== Input material ==
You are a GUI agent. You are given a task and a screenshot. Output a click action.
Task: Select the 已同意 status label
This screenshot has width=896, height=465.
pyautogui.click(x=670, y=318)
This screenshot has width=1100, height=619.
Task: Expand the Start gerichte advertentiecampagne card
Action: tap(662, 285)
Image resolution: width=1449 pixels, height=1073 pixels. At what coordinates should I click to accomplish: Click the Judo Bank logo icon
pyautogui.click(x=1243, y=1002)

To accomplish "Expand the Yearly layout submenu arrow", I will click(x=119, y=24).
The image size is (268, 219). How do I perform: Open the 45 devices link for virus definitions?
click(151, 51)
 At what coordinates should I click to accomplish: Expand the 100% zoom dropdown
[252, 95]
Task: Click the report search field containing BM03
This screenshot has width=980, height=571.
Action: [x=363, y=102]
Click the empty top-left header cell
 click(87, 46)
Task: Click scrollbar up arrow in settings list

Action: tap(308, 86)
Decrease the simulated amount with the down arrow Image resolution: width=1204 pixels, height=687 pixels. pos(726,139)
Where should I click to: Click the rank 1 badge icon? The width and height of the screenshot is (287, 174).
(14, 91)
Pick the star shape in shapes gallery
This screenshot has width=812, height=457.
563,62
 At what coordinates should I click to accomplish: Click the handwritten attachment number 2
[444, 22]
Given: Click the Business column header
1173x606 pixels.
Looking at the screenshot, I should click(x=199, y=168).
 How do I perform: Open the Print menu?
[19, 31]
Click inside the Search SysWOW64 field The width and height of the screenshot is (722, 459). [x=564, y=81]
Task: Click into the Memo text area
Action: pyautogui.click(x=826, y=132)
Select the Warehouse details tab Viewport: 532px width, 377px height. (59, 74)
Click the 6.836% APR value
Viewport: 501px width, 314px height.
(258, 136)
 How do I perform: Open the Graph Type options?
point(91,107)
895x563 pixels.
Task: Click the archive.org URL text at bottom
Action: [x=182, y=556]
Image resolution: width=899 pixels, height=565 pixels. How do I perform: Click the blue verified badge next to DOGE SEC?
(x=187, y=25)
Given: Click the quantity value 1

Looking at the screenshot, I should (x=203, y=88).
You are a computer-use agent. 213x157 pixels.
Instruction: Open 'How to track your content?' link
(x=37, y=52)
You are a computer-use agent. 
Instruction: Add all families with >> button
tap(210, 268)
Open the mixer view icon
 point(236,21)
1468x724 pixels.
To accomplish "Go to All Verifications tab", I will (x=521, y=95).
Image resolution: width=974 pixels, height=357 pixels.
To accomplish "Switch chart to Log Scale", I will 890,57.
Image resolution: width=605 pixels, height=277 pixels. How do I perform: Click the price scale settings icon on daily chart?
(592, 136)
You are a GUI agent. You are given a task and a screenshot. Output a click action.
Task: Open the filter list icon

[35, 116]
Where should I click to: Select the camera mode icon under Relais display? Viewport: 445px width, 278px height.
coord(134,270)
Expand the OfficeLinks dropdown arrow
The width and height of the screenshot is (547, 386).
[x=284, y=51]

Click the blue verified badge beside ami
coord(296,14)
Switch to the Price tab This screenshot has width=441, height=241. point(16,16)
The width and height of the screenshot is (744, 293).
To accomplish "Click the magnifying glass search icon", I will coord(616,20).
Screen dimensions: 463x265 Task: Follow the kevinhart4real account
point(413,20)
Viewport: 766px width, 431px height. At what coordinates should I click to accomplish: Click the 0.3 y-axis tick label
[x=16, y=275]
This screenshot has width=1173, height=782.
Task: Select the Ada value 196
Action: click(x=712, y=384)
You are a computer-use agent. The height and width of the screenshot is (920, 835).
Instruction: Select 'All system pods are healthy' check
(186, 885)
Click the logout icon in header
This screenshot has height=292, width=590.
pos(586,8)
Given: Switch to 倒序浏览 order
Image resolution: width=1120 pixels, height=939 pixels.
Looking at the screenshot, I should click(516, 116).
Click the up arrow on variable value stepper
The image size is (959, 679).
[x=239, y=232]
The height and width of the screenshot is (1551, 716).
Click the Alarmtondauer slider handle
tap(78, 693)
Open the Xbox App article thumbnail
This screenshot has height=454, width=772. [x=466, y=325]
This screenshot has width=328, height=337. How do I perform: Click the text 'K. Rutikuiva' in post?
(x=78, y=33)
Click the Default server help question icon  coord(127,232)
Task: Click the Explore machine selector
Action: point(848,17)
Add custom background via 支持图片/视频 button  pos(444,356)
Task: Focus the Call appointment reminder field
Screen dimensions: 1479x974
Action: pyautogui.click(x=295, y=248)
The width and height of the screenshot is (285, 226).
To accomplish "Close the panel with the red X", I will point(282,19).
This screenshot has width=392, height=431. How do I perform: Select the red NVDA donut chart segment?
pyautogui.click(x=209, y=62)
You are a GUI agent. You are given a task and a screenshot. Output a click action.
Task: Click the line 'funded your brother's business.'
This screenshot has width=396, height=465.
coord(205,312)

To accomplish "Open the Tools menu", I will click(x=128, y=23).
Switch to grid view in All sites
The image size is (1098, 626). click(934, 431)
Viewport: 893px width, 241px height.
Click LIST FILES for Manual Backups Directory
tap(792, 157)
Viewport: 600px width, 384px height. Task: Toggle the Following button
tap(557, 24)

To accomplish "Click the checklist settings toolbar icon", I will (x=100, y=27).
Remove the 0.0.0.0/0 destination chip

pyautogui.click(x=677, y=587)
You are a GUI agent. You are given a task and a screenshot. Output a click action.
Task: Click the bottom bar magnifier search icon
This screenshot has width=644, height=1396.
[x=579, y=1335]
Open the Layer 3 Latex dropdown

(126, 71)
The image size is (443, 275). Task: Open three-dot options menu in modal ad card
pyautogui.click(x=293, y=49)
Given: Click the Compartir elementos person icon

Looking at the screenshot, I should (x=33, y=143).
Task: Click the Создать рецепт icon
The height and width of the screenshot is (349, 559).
===
(Work order)
Send back all of the entries exactly, with nothing missing.

(Solution for this problem)
You are a GUI agent. You are given a task and a screenshot. Output a click action.
Task: Select the 已同意 status label
This screenshot has width=896, height=465.
pyautogui.click(x=670, y=318)
This screenshot has width=1100, height=619.
Task: Expand the Start gerichte advertentiecampagne card
Action: tap(662, 285)
Image resolution: width=1449 pixels, height=1073 pixels. At what coordinates should I click to accomplish: Click the Judo Bank logo icon
pyautogui.click(x=1243, y=1002)

To accomplish "Expand the Yearly layout submenu arrow", I will click(x=119, y=24).
The image size is (268, 219). How do I perform: Open the 45 devices link for virus definitions?
click(151, 51)
 At what coordinates should I click to accomplish: Expand the 100% zoom dropdown
[252, 95]
Task: Click the report search field containing BM03
This screenshot has width=980, height=571.
Action: [x=363, y=102]
Click the empty top-left header cell
 click(87, 46)
Task: Click scrollbar up arrow in settings list

Action: tap(308, 86)
Decrease the simulated amount with the down arrow Image resolution: width=1204 pixels, height=687 pixels. pos(726,139)
Where should I click to: Click the rank 1 badge icon? The width and height of the screenshot is (287, 174).
(14, 91)
Pick the star shape in shapes gallery
This screenshot has width=812, height=457.
563,62
 At what coordinates should I click to accomplish: Click the handwritten attachment number 2
[444, 22]
Given: Click the Business column header
1173x606 pixels.
Looking at the screenshot, I should click(x=199, y=168).
 How do I perform: Open the Print menu?
[19, 31]
Click inside the Search SysWOW64 field The width and height of the screenshot is (722, 459). [x=564, y=81]
Task: Click into the Memo text area
Action: pyautogui.click(x=826, y=132)
Select the Warehouse details tab Viewport: 532px width, 377px height. (59, 74)
Click the 6.836% APR value
Viewport: 501px width, 314px height.
(258, 136)
 How do I perform: Open the Graph Type options?
point(91,107)
895x563 pixels.
Task: Click the archive.org URL text at bottom
Action: [x=182, y=556]
Image resolution: width=899 pixels, height=565 pixels. How do I perform: Click the blue verified badge next to DOGE SEC?
(x=187, y=25)
Given: Click the quantity value 1

Looking at the screenshot, I should (x=203, y=88).
You are a computer-use agent. 213x157 pixels.
Instruction: Open 'How to track your content?' link
(x=37, y=52)
You are a computer-use agent. 
Instruction: Add all families with >> button
tap(210, 268)
Open the mixer view icon
 point(236,21)
1468x724 pixels.
To accomplish "Go to All Verifications tab", I will (x=521, y=95).
Image resolution: width=974 pixels, height=357 pixels.
To accomplish "Switch chart to Log Scale", I will 890,57.
Image resolution: width=605 pixels, height=277 pixels. How do I perform: Click the price scale settings icon on daily chart?
(592, 136)
You are a GUI agent. You are given a task and a screenshot. Output a click action.
Task: Open the filter list icon

[35, 116]
Where should I click to: Select the camera mode icon under Relais display? Viewport: 445px width, 278px height.
coord(134,270)
Expand the OfficeLinks dropdown arrow
The width and height of the screenshot is (547, 386).
[x=284, y=51]

Click the blue verified badge beside ami
coord(296,14)
Switch to the Price tab This screenshot has width=441, height=241. point(16,16)
The width and height of the screenshot is (744, 293).
To accomplish "Click the magnifying glass search icon", I will coord(616,20).
Screen dimensions: 463x265 Task: Follow the kevinhart4real account
point(413,20)
Viewport: 766px width, 431px height. At what coordinates should I click to accomplish: Click the 0.3 y-axis tick label
[x=16, y=275]
This screenshot has width=1173, height=782.
Task: Select the Ada value 196
Action: click(x=712, y=384)
You are a computer-use agent. The height and width of the screenshot is (920, 835).
Instruction: Select 'All system pods are healthy' check
(186, 885)
Click the logout icon in header
This screenshot has height=292, width=590.
pos(586,8)
Given: Switch to 倒序浏览 order
Image resolution: width=1120 pixels, height=939 pixels.
Looking at the screenshot, I should click(516, 116).
Click the up arrow on variable value stepper
The image size is (959, 679).
[x=239, y=232]
The height and width of the screenshot is (1551, 716).
Click the Alarmtondauer slider handle
tap(78, 693)
Open the Xbox App article thumbnail
This screenshot has height=454, width=772. [x=466, y=325]
This screenshot has width=328, height=337. How do I perform: Click the text 'K. Rutikuiva' in post?
(x=78, y=33)
Click the Default server help question icon  coord(127,232)
Task: Click the Explore machine selector
Action: point(848,17)
Add custom background via 支持图片/视频 button  pos(444,356)
Task: Focus the Call appointment reminder field
Screen dimensions: 1479x974
Action: pyautogui.click(x=295, y=248)
The width and height of the screenshot is (285, 226).
To accomplish "Close the panel with the red X", I will point(282,19).
This screenshot has width=392, height=431. How do I perform: Select the red NVDA donut chart segment?
pyautogui.click(x=209, y=62)
You are a GUI agent. You are given a task and a screenshot. Output a click action.
Task: Click the line 'funded your brother's business.'
This screenshot has width=396, height=465.
coord(205,312)

To accomplish "Open the Tools menu", I will click(x=128, y=23).
Switch to grid view in All sites
The image size is (1098, 626). click(934, 431)
Viewport: 893px width, 241px height.
Click LIST FILES for Manual Backups Directory
tap(792, 157)
Viewport: 600px width, 384px height. Task: Toggle the Following button
tap(557, 24)

To accomplish "Click the checklist settings toolbar icon", I will (x=100, y=27).
Remove the 0.0.0.0/0 destination chip

pyautogui.click(x=677, y=587)
You are a GUI agent. You are given a task and a screenshot. Output a click action.
Task: Click the bottom bar magnifier search icon
This screenshot has width=644, height=1396.
[x=579, y=1335]
Open the Layer 3 Latex dropdown

(126, 71)
The image size is (443, 275). Task: Open three-dot options menu in modal ad card
pyautogui.click(x=293, y=49)
Given: Click the Compartir elementos person icon

Looking at the screenshot, I should (x=33, y=143).
Task: Click the Создать рецепт icon
The height and width of the screenshot is (349, 559).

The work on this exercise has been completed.